Es fühlt sich an, als ob tausende Volt durch den Körper jagen. Man wird unfähig, sich zu bewegen und wenn das Gefühl mit einem leichten Kribbeln wieder abflaut, ist man sich sicher, denjenigen gefunden zu haben, der für einen bestimmt ist. So erging es mir mit Julian, Max mit Valentina und Dorian ausgerechnet mit meiner Schwester Caroline …

„Wir sind gleich da!“, rief Julian, als wir uns dem Basislager am Fuße des Mount Everest näherten und riss mich aus meinem Grübeln.

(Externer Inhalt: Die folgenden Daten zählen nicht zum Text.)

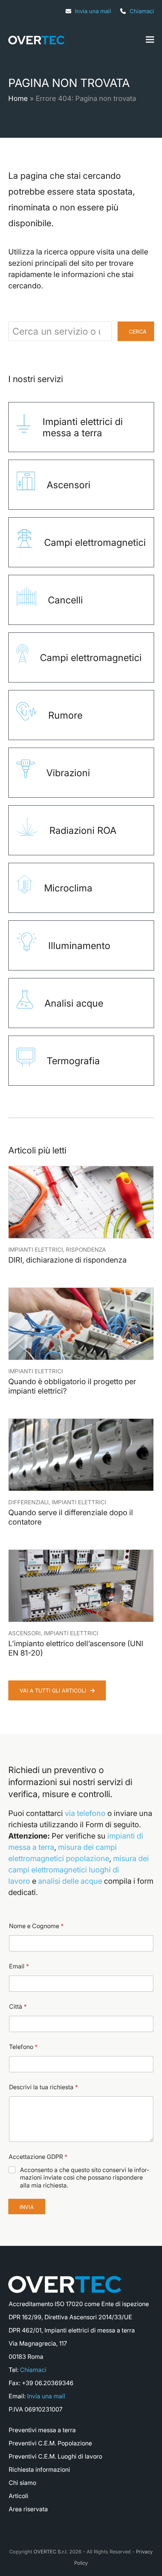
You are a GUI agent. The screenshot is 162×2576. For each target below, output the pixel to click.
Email (19, 1966)
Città (18, 2006)
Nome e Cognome (36, 1926)
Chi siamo (22, 2482)
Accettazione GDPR (38, 2156)
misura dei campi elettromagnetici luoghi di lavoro (78, 1870)
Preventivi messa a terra (42, 2430)
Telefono (23, 2046)
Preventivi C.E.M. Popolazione (50, 2443)
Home (18, 98)
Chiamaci (142, 11)
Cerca (138, 331)
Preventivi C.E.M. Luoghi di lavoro (55, 2456)
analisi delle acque (70, 1881)
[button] (150, 40)
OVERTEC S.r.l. (51, 2552)
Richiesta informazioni (39, 2469)
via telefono (85, 1813)
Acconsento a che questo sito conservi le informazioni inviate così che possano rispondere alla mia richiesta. (84, 2177)
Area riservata (28, 2509)
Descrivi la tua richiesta (43, 2087)
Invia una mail (93, 11)
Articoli (18, 2496)
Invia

Auf dem Rollfeld wartete bereits eine kleine Propellermaschine auf uns. Ich sprang von einem großen Felsen hinab und landete direkt neben Julian, der lächelnd meine Hand nahm. „Was für ein toller Tag!“, lachte er ausgelassen. Wir hatten tatsächlich nur einen Tag für unseren Auf- und Abstieg gebraucht und trotz der langen Reise davor, war mein Körper nicht im Geringsten erschöpft. Doch langsam machte sich ein Brennen in meinem Hals bemerkbar. Als hätte Julian meine Gedanken gehört, griff er hinter sich in den Rucksack, zog geschickt eine Flasche heraus und reichte sie mir.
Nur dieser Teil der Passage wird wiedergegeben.